What is needed:
Drop all pictures and repeat exactly the lines from the line holding "This screenshot has height=495, width=1080." through the end of the records.

[Data records]
* * * * *
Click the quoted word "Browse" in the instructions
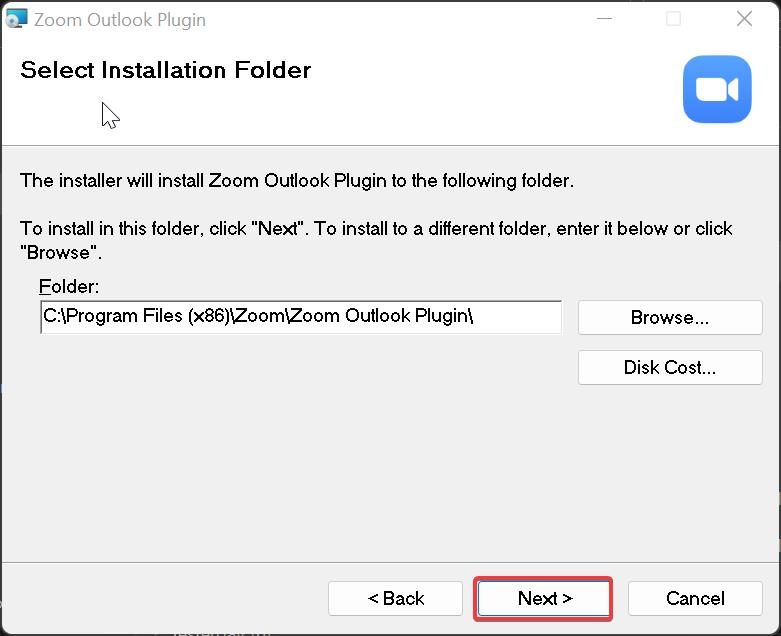This screenshot has width=781, height=636. click(x=60, y=251)
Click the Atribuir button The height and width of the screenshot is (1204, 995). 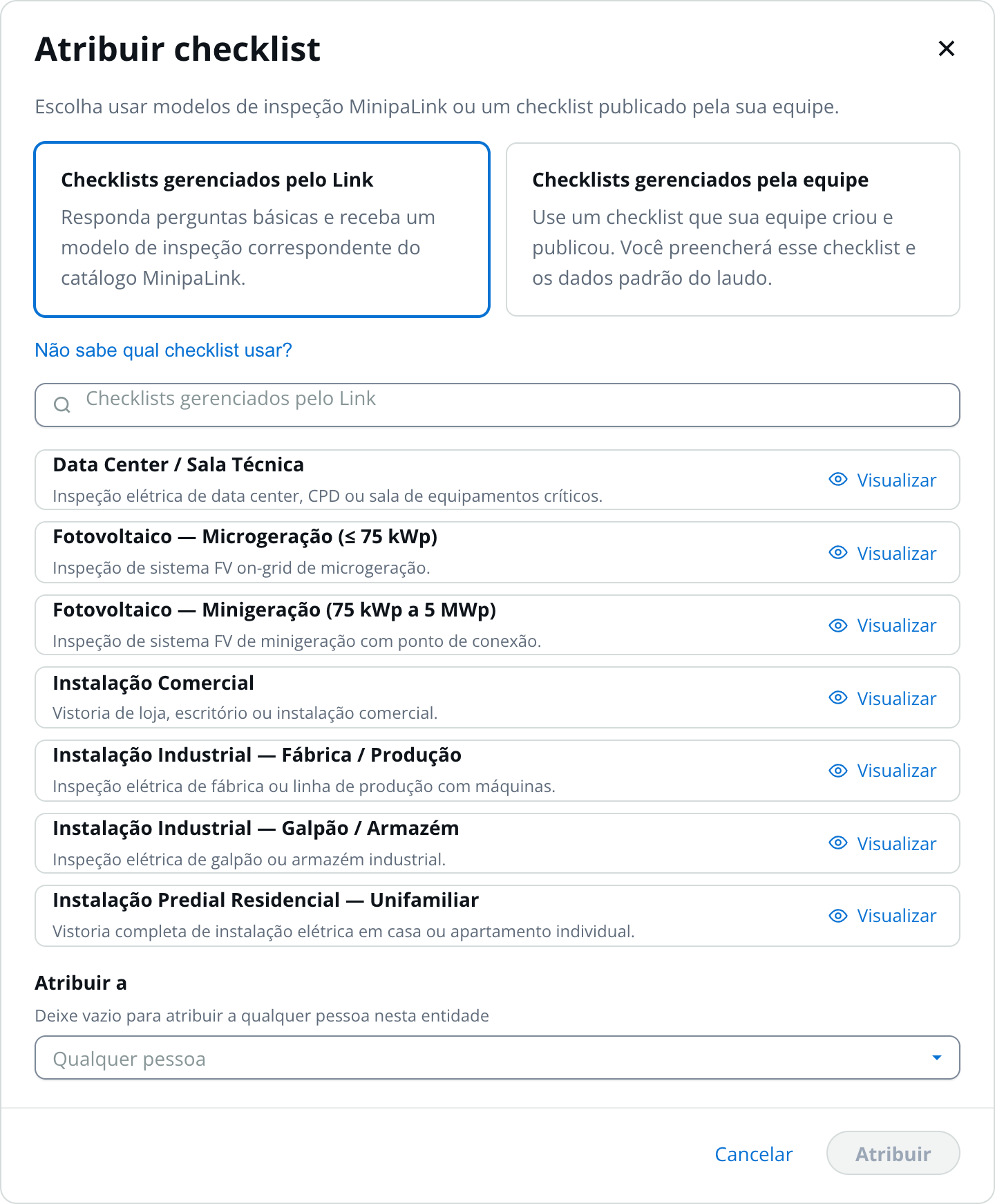pos(893,1154)
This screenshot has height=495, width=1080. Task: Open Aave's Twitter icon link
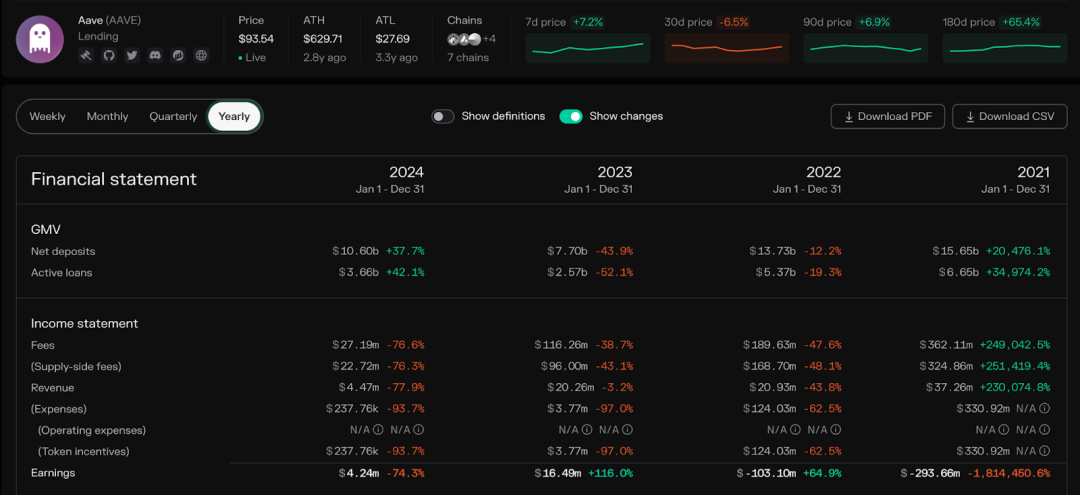point(132,56)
* * * * *
The answer:
This screenshot has height=495, width=1080. Task: Open Aave's Twitter icon link
point(132,56)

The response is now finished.